- WORK REQUEST:
Since only the text is wanted, print every entry below exactly and omit the images.

- INPUT MATERIAL:
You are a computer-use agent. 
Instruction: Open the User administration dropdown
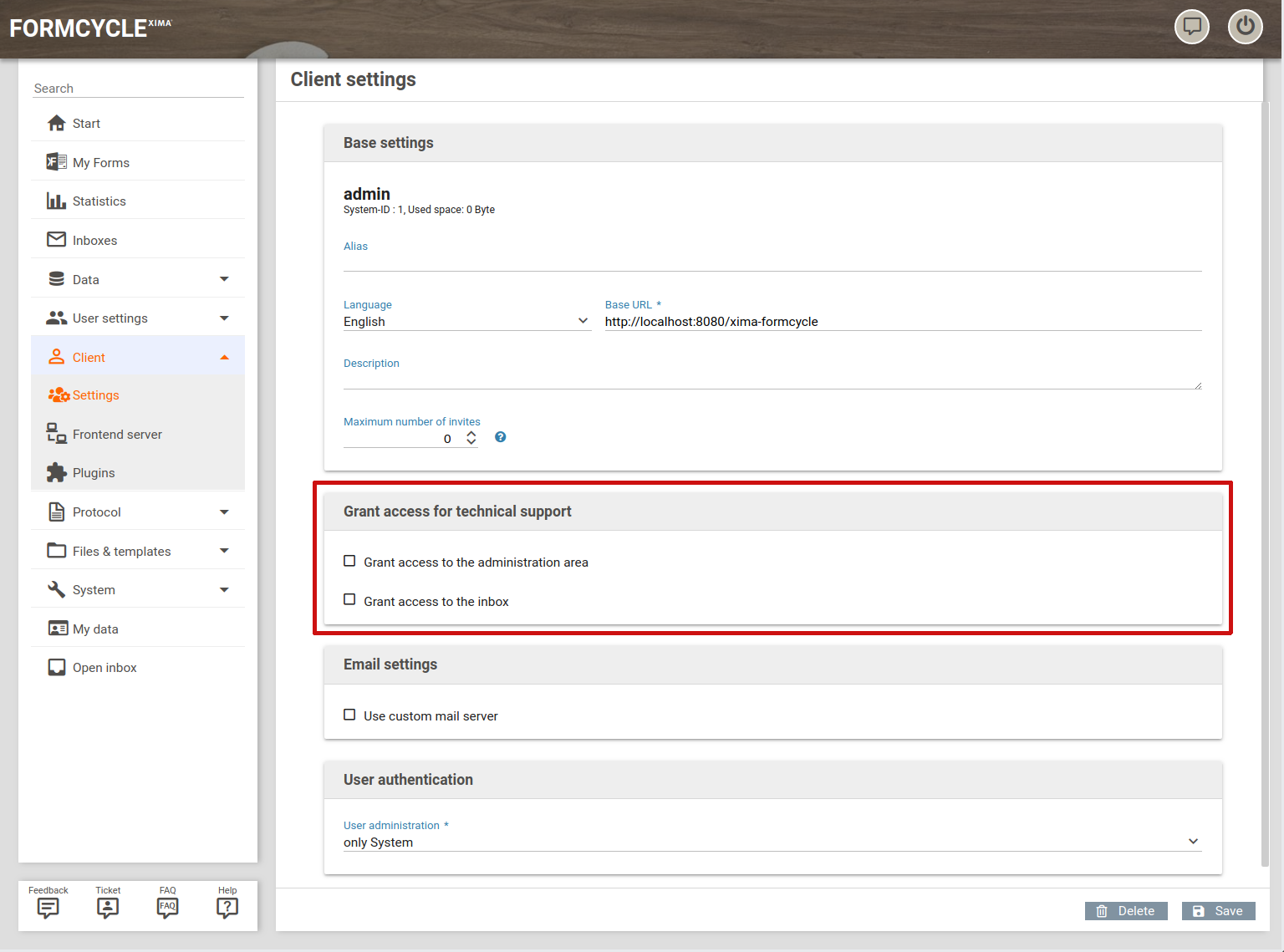(772, 842)
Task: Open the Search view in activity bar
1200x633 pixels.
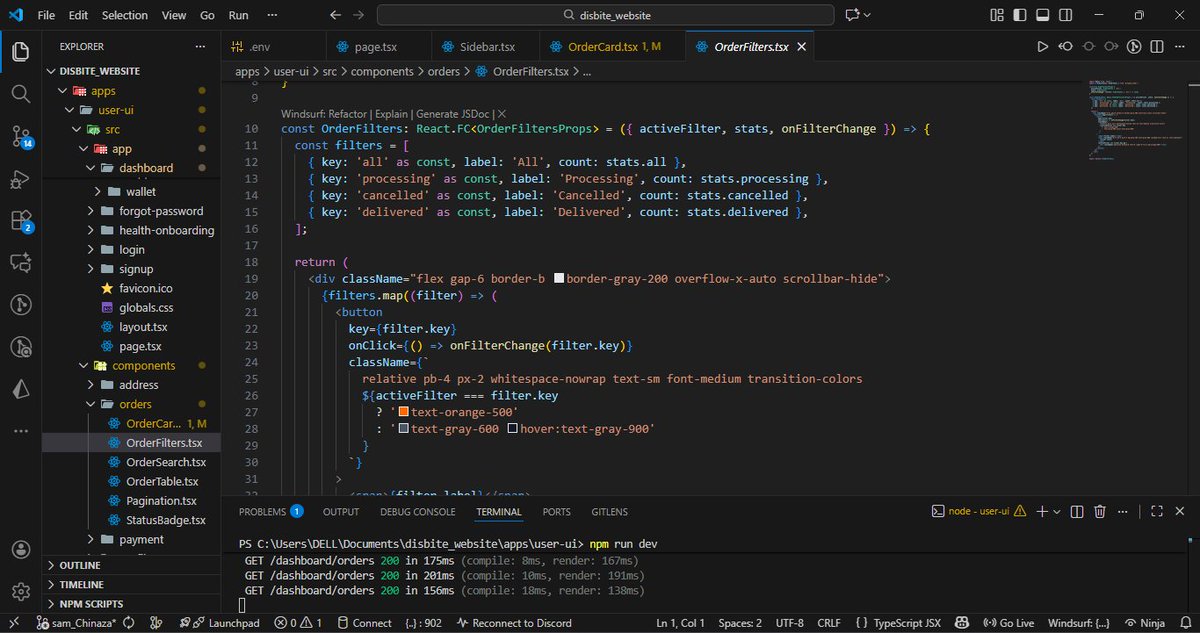Action: tap(20, 93)
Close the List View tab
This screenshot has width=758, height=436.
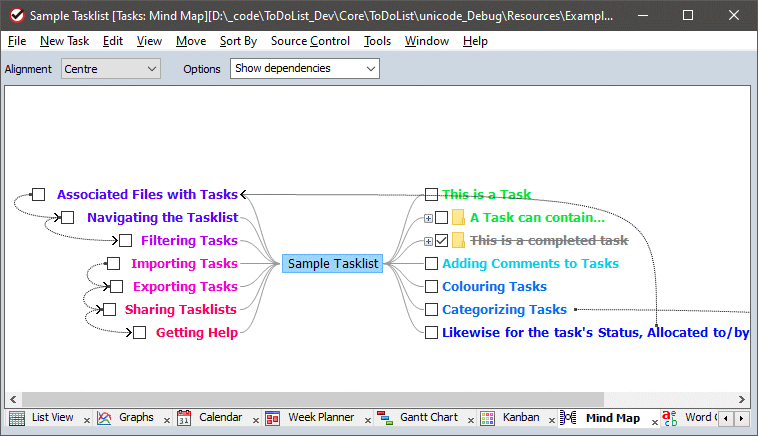tap(87, 419)
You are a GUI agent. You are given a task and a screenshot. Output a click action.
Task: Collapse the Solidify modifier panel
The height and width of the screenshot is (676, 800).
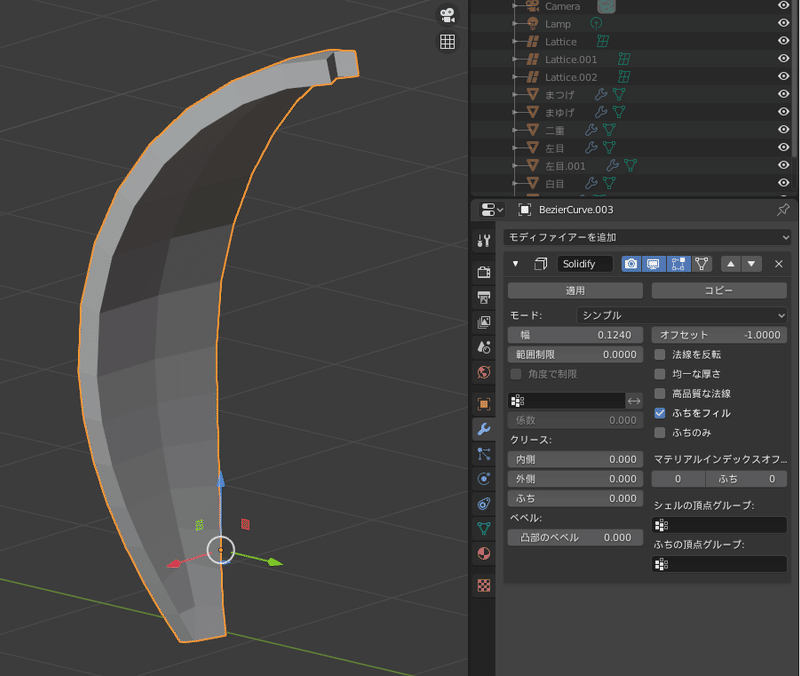click(516, 264)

- TASK SOLUTION:
You are a computer-use agent. 
Instruction: Open the User administration dropdown
(772, 842)
Task: Open the Search view in activity bar
1200x633 pixels.
Action: tap(20, 93)
Close the List View tab
This screenshot has width=758, height=436.
tap(87, 419)
You are a GUI agent. You are given a task and a screenshot. Output a click action.
Task: Collapse the Solidify modifier panel
The height and width of the screenshot is (676, 800).
click(516, 264)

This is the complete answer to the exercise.